From the above procedures can be seen that the powerful conversion function.
|5, Scala chain style call - the use of -Type mechanism|
In the Scala, we can do the chain style programming, because we use the type mechanism, which is called a singleton type of way, some of the method calls in series
In Scala, any class object has a type property, which may be either a class or an object, or an empty value, in type.
This.type is a mechanism provided by Scala that points to the type of the current object.
|6, Scala composite data type|
The composite data type in Scala is the specific type constructed by combining other types, and the new type is called the compound data type
The A type is a composite data type, both B and C is a sub type of D, that is, the requirements of both A
B, but also has C, but also has the function of D. The syntax of Java is different from this.

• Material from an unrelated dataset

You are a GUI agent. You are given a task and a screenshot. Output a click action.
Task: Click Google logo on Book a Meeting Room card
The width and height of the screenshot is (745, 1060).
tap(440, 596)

|7. Abstract types in Scala|
In Scala, the type keyword is used to define an abstract type, and an abstract type is a type that does not specify a specific type
In Scala, because sometimes the type parameter grammar is too complex, we can use the abstract type as far as possible
Sample program 1:
Sample program 2:
|8, type parameters in Scala|
In Scala, the type parameter is in general use before the parameters defined in brackets , then the common parameters can be used as a parameter type parameter type, simple type parameter definition method:
Type parameters are very much like the method parameters, but they are parameterized at compile time
|9, type constraints in Scala|
In Scala, the constraints of the type variables are divided into two types: the upper bound of the type variable and the lower bound of the type variable. By defining the type variables, we can easily express the types of variables with certain characteristics and methods
Definition of upper bounds of type variables:
Lower bounds for type variables:
In Scala, the maximum upper bound of all types is Any, and the lower bound is Nothing.
Because all of the types in Scala are inherited from Any, and all types are inherited by Nothing
|10, Scala type variable, contravariant and covariant|
The type variable refers to the ability parameters of high-order types like T[A] can change or change the type variable has three forms: constant (Invariance) and the covariance (Covariance), inverter (Contravariance). The covariant refers to the type parameters to replace the ability of the superclass, i.e. compromise inverter change. Refers to the type parameters to replace the ability of its subclasses, and change of guards.
If a type parameter of a covariant or contravariant support, is called the type parameter is Variance (variable), otherwise known as immutable.
A mutable generic type does not inherit from a class, and if the parent class is declared to be mutable, the subclass needs to be declared as a mutable type again if you want to keep the variable type
For the function, the function parameter type is inverse or invariant, and the return type of the function is covariant or constant.
In general, when the fault with covariant and contravariant methods in the time, the usual solution is to introduce a new type of parameters, with the introduction of the new type parameters in the method signature.
|11, the type of structure in Scala|
The structure type is about a set of abstractions or fields or types of specifications, these abstract methods or fields or types of parameters we passed must have: parameter or object passed must have abstract methods or fields or types of corresponding.
In the Scala structure type, we do not care about the type of the object to be passed, we have only one requirement for the parameters or objects to be passed.
If you have any questions, please comment!